> **Exercise objective**
Read the lines below, and copy any that contain the string "badge".

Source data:
• • • •

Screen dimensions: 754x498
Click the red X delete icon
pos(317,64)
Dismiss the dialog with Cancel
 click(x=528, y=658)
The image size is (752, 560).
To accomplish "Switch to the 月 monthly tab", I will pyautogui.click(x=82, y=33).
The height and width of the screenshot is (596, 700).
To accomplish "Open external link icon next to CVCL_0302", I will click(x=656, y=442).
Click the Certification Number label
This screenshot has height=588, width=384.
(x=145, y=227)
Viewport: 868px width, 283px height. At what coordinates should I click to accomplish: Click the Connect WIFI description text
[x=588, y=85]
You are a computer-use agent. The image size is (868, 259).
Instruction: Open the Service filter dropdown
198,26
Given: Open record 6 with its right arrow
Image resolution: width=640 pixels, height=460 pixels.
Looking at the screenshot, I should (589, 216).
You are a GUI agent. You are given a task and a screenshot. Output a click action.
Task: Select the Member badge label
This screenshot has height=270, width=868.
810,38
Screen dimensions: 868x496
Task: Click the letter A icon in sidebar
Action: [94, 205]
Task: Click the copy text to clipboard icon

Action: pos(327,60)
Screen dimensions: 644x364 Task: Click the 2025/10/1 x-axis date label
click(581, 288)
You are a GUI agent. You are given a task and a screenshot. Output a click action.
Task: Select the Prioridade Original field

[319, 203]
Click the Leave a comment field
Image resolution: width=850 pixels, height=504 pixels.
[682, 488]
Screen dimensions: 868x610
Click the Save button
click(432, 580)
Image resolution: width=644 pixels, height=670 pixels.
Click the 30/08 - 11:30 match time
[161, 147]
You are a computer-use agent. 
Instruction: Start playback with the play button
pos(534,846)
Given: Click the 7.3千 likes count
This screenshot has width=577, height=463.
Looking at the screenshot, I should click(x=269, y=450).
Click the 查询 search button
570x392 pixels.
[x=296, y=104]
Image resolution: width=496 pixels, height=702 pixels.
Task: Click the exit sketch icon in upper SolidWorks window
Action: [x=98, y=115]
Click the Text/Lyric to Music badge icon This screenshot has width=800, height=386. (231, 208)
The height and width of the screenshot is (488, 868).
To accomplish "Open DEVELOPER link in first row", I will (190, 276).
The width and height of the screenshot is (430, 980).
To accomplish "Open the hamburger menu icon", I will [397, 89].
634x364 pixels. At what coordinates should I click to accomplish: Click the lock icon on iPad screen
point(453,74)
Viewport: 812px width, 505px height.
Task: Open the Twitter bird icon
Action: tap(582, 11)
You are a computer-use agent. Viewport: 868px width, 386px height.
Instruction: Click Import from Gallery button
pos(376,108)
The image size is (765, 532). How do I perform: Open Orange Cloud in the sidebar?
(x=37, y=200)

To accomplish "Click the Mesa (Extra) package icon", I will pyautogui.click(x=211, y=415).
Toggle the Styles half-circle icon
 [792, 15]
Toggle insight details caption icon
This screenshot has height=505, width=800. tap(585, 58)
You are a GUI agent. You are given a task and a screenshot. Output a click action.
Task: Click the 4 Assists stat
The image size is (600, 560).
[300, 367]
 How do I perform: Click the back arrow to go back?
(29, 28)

• • • •

> **Answer area**
Task: Select the Member badge label
Click the Text/Lyric to Music badge icon This screenshot has width=800, height=386. (231, 208)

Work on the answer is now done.